The idea to launch a wine company based on Lambrusco came to her in a dream. “I woke up at 3 a.m. and thought: Here’s something from the universe,” she says.
Despite her passion for the product, Choquette wasn’t well versed in the wine world. That’s why she reached out to Royale, who she first heard about while listening to a podcast about wine. She leaned on Royale’s insight and connections to find a suitable supplier. The well-respected sommelier and wine expert has worked in hospitality and wine education for more than two decades. He also produces his own wine label, Kitten Swish, by selecting and importing fine wines from around the world.
“I explained to him how I wanted something very traditional, not sweet, for people trying Lambrusco for the first time,” she says.
The Bertolani family in Italy responded to Choquette’s e-mail and Tomato Wheels came into being over the course of countless Zoom calls, with tastings happening virtually, owing to travel restrictions. After 10 months of back and forth, a special blend of Lambrusco was crafted and bottled for release.
The first bottles of Tomato Wheels were released last October. The initial order of 112 cases sold through in three weeks. She has increased her order to roughly 2,000 cases as distribution expands from Alberta into British Columbia, Saskatchewan, Ontario and Quebec. The startup was supported by Apeetogosan (Métis) Development Inc.
The package was designed to be as approachable as the wine inside the bottle. Tomato Wheels comes in a clear glass bottle that displays the ruby-red colour of the wine, with an eye-catching label created by Edmonton artist Lee Kreklewetz.
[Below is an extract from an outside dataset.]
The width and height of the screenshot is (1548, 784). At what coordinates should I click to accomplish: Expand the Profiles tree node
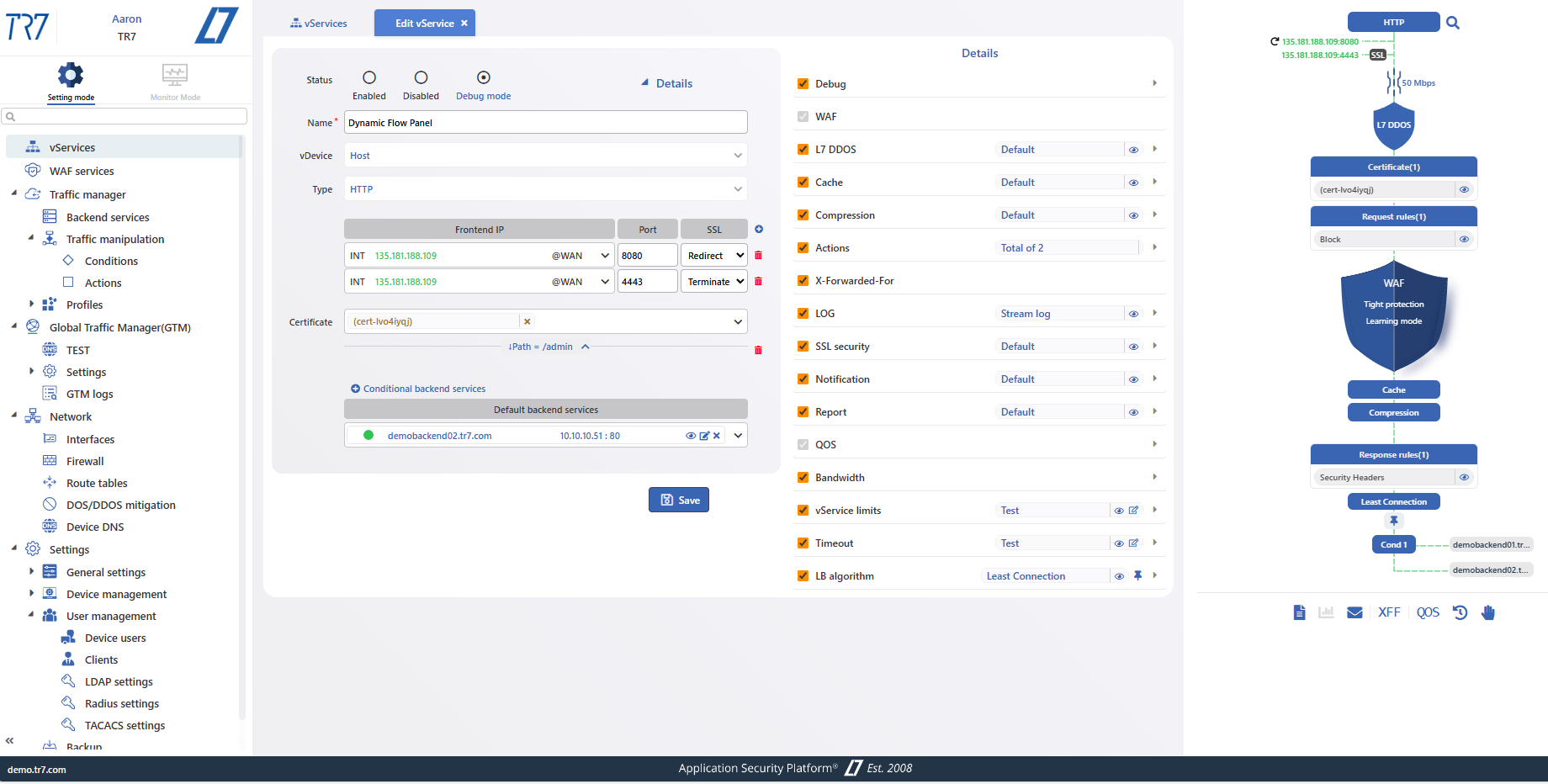click(x=32, y=305)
The front label simply states “Lambrusco.” There’s no regional appellation, classification or jargon to scare consumers away.
It’s a path to market that has proved to be successful for other European brands, notably Dr. L Riesling, one of bestselling riesling exports from Germany. Made by Ernst Loosen, who is widely viewed as one of the Mosel’s finest producers, Dr. L’s label avoids the names of vineyards, regions and ripeness levels that commonly appear on most German labels. Loosen knows that collectors and connoisseurs know how to decode the meaning behind it, but those exacting details can intimidate others who are just looking to buy wine to enjoy.
The blend created for Tomato Wheels features the traditional Lambrusco salamino grape with 14 per cent of malbo gentile, a local grape that contributes colour and tannin to the finished wine. The grapes came from the Bertolani family’s hillside vineyards, which are favoured for producing Lambrusco’s with more body and structure than the lighter-style wines made with grapes in vineyards located in the region’s plains.
This Lambrusco got its bubbles from undergoing a fermentation in a pressurized tank that captures the carbon dioxide created during fermentation and was bottled quickly to preserve the fresh, lively fragrance and gentle bubbles.
It’s classified as frizzante, meaning it’s semi-sparkling in the range of sparkling wine. Fizzy, not fully sparkling like Champagne, which is determined by the amount of pressure inside the bottle. The higher the pressure, the smaller and finer the bubbles in your glass.
Less than a year into championing the simple pleasures of Lambrusco, Choquette says she’s still finding out who her customer is. “Most people are leery of a sparkling red wine,” she says, of the initial response from customers at store tastings or trade shows. “But then, after tasting, 99 per cent of them are surprised and delighted.”
Tomato Wheels is currently available in independent liquor stores in British Columbia and Alberta and Sobey’s locations in Saskatchewan. Ontario and Quebec residents can order online through Crushable Wine Club. Visit tomatowheels.com for a list of stores and restaurants.